El Tribunal Constitucional fundamenta este giro de su jurisprudencia en dos nuevas premisas. La primera, que en el ámbito laboral se considera que el consentimiento del trabajador se entiende implícito por el mero hecho de firmar el contrato de trabajo, es decir, que ya no es necesario que lo manifieste expresamente para ser grabado. Y la segunda, que basta una referencia informativa general sobre la existencia de cámaras de vigilancia en el centro de trabajo, aunque no se especifique concretamente su finalidad.

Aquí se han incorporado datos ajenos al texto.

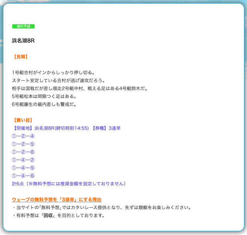Click the green 無料予想 badge
Screen dimensions: 247x235
coord(24,26)
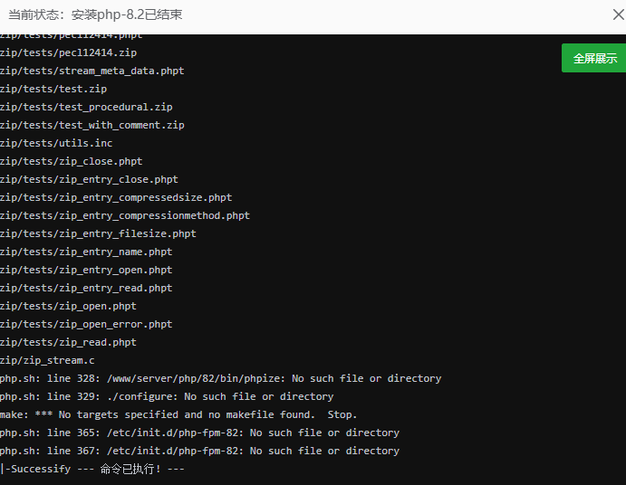Image resolution: width=626 pixels, height=485 pixels.
Task: Click the test_with_comment.zip log entry
Action: (x=92, y=125)
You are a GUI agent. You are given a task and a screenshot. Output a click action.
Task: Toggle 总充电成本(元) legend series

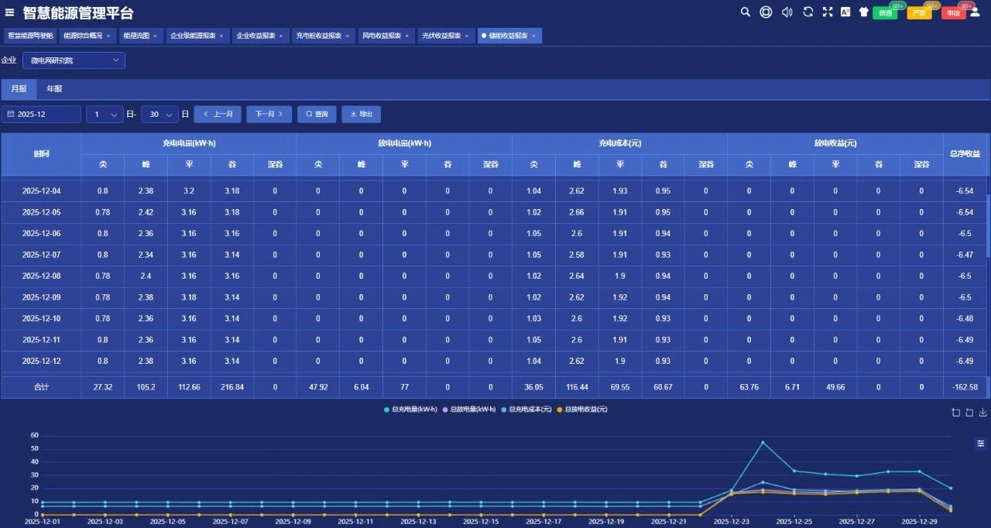526,410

Finalmente, el T.C. matiza su cambio de postura al afirmar que cualquier tipo de restricción de los derechos fundamentales de los trabajadores debe cumplir un triple requisito: la necesidad basada en sospechas razonables sobre el ilícito cometido por el empleado, la idoneidad del método seleccionado susceptible de conseguir el objetivo propuesto y la proporcionalidad de la medida llevada a cabo.

En todo caso, se trata de un tema complicado con una regulación escasa y unas sentencias ambiguas, en ocasiones erráticas y poco clarificadoras. A buen seguro continuará provocando litigios y generando debate. La colisión entre derechos no siempre es fácil de resolver ni las soluciones adoptadas van en la misma dirección de forma invariable.